* Pointing data for screenshots:

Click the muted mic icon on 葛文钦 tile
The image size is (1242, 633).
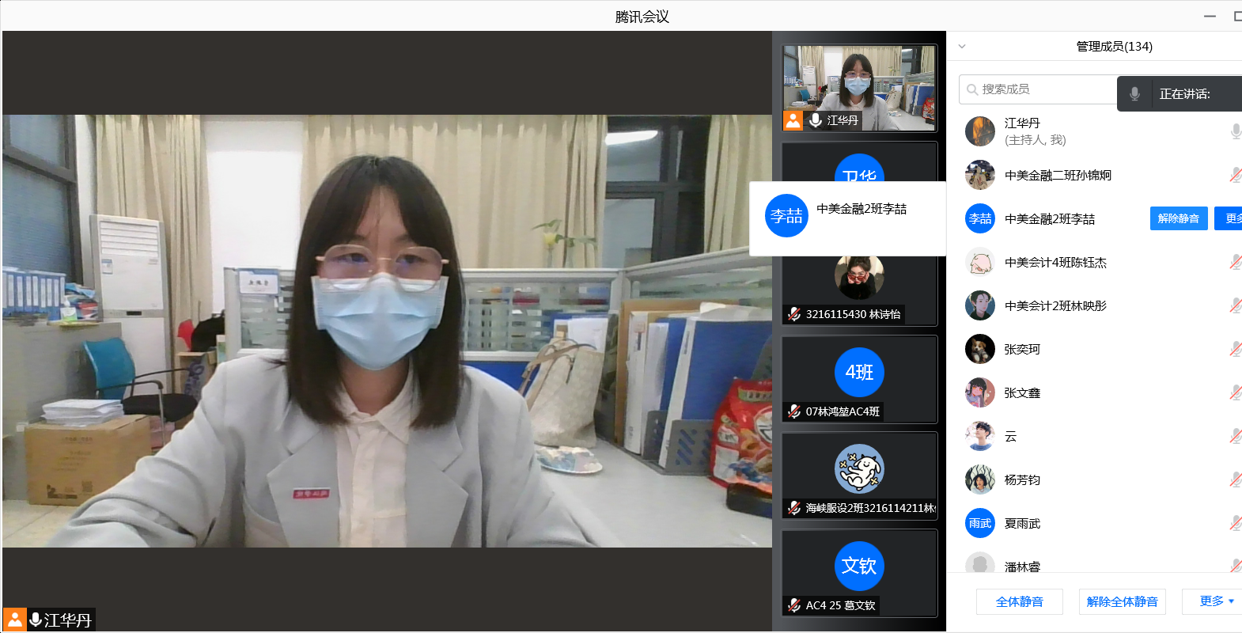[794, 605]
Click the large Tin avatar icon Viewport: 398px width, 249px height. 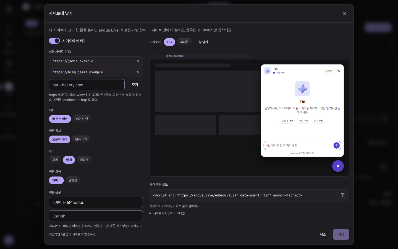(302, 89)
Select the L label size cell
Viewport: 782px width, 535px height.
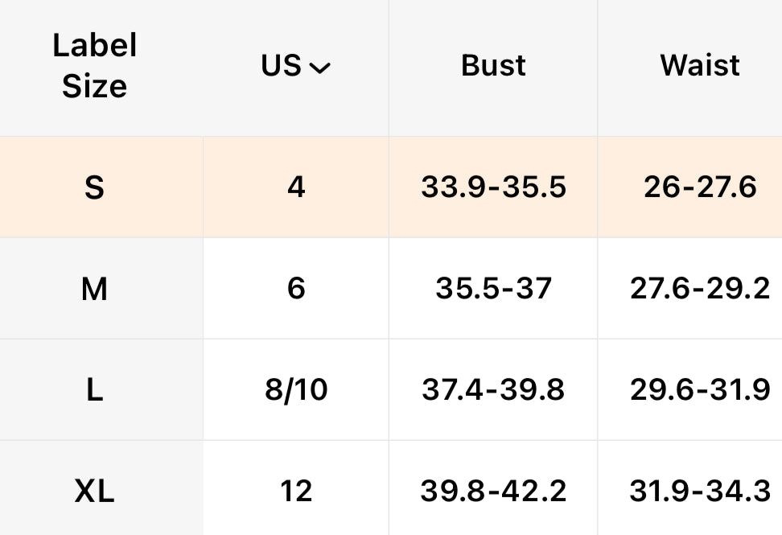(x=94, y=390)
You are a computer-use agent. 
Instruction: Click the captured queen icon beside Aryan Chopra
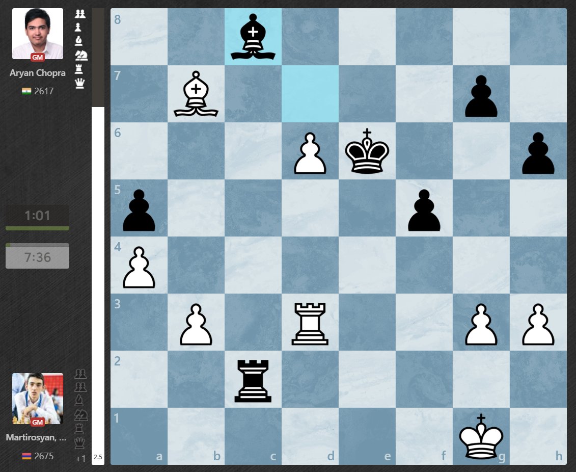tap(79, 83)
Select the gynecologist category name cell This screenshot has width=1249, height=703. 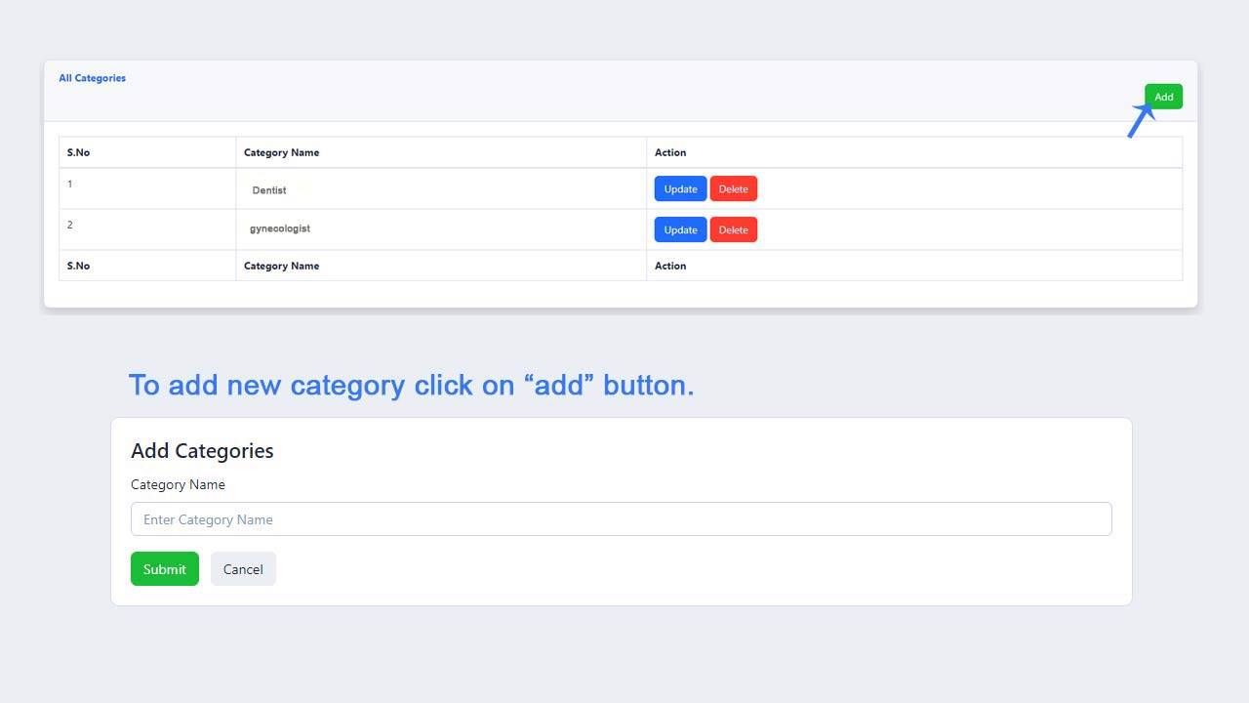click(x=280, y=228)
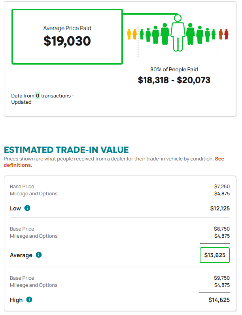Click the Low total $12,125
This screenshot has width=242, height=315.
click(220, 208)
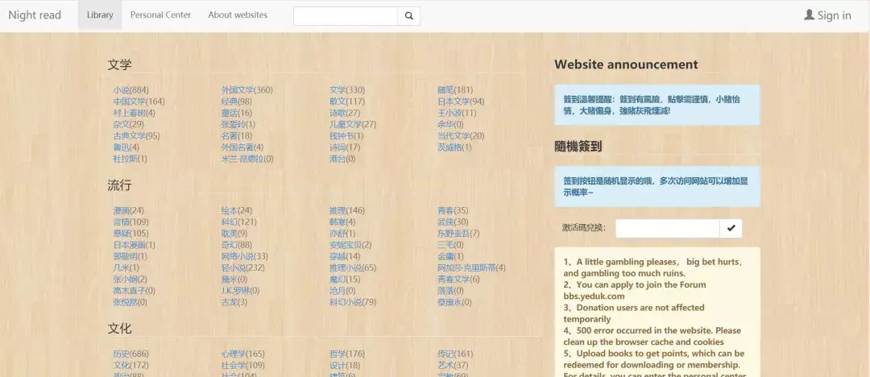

* REQUIRED TASK:
Return every line from the items above that contains the word "size", copying each one in full.

* SOLUTION TO THIS TASK:
The image size is (1242, 633).
Select the L label size cell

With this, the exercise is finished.